Cardiomyopathies | Bone Wizardry

01 · The Three Types

Three Diseases, Three Failure Modes

Same organ. Completely different structural problems. Know the pattern before memorizing the details.

The one-liner framework: HCM = too thick, can't relax. DCM = too dilated, can't squeeze. Restrictive = too stiff, can't fill. EF is normal or high in HCM and Restrictive (the pump works, filling doesn't). EF crashes in DCM (the pump itself is broken).

Hypertrophic Cardiomyopathy

Asymmetric hypertrophy · Diastolic dysfunction · Dynamic LVOT obstruction

Pathology Asymmetric septal hypertrophy (septal:posterior wall ratio >1.5). The LV is thick and stiff. Diastolic dysfunction dominates: EF is preserved or elevated because systole is hyperdynamic, but the heart can't relax and fill properly.

Obstruction Dynamic LVOT obstruction from the hypertrophied septum plus SAM (systolic anterior motion) of the mitral valve leaflet. The Venturi effect during systole pulls the anterior mitral leaflet into the outflow tract. This is dynamic, not fixed.

Genetics Autosomal dominant. Two most common mutations: beta-myosin heavy chain (MYH7) and myosin-binding protein C (MYBPC3). Both are sarcomere proteins. Screen first-degree relatives with echo and genetic testing.

Echo Asymmetric septal hypertrophy, SAM of mitral valve, LVOT obstruction gradient. Septal:posterior wall ratio >1.5 is diagnostic.

Clinical Young athlete sudden cardiac death (SCD). Harsh crescendo-decrescendo murmur at LLSB. Dyspnea, syncope, chest pain. S4 gallop from stiff LV.

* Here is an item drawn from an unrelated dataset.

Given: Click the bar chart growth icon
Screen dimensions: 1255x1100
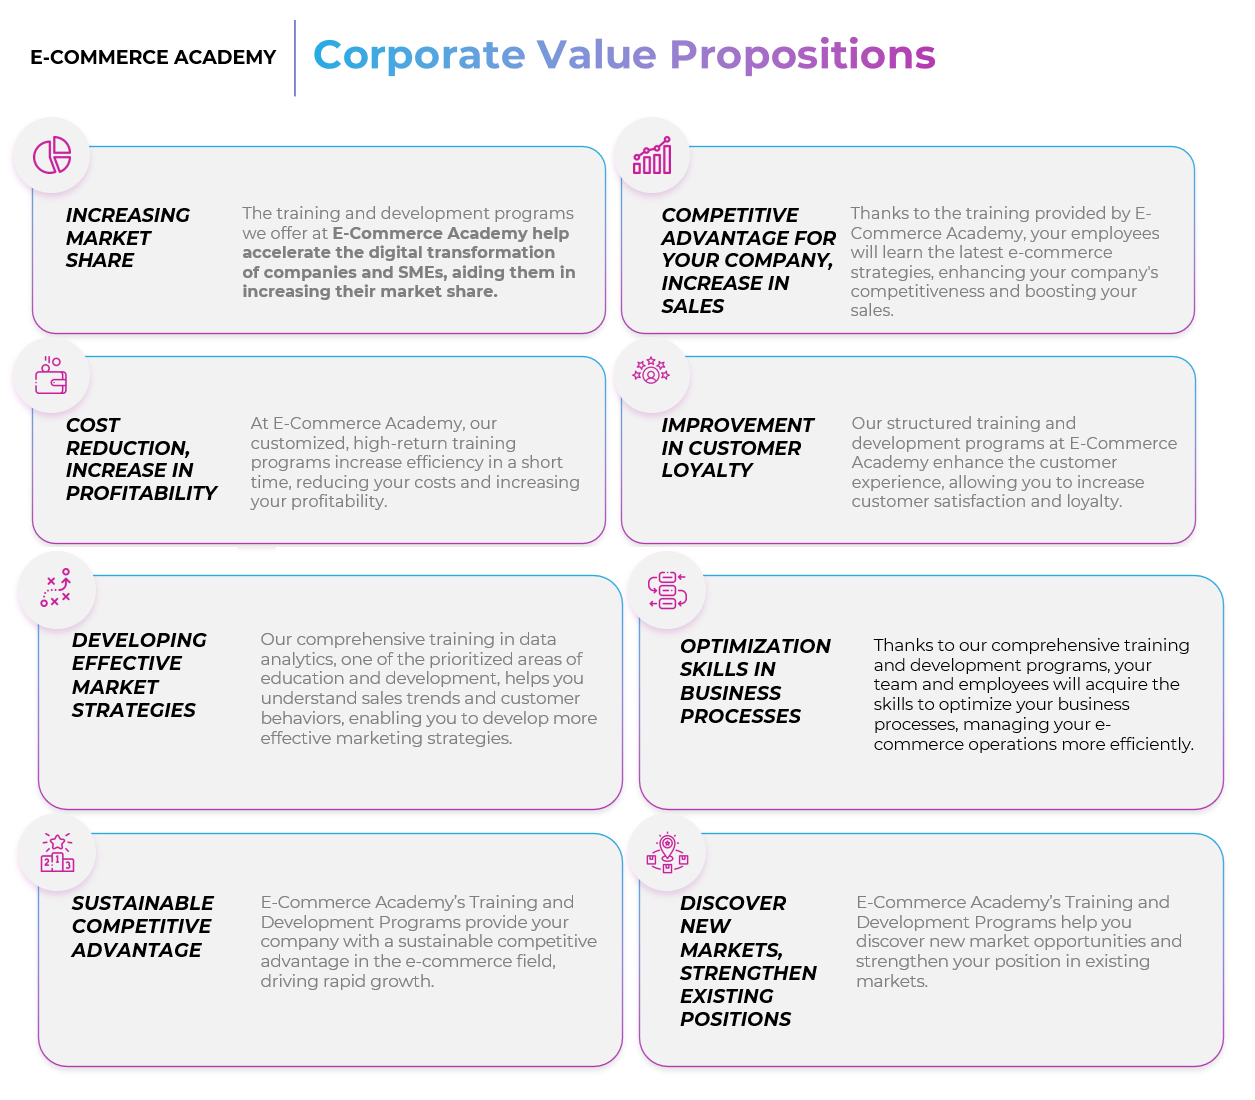Looking at the screenshot, I should coord(652,156).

Maneuvers Worsen: Valsalva, standing (decreased preload). Improve: Squatting, leg raise, phenylephrine (increased preload or afterload). Remember: smaller LV = worse obstruction.

Young athlete SCD Preserved/High EF SAM of mitral valve LLSB murmur AD inheritance MYH7 / MYBPC3

Dilated Cardiomyopathy

Dilated chambers · Systolic dysfunction · Reduced EF

Pathology All four chambers dilate. Walls become thin. The pump fails: reduced EF (typically <40%) and global hypokinesis on echo. Systolic dysfunction is the dominant problem here.

Causes Idiopathic #1 (50%). Then: viral myocarditis (Coxsackie B), alcohol, doxorubicin (Adriamycin), Chagas disease (T. cruzi), peripartum cardiomyopathy (last month of pregnancy to 5 months postpartum), genetic (titin/TTN mutations most common familial form).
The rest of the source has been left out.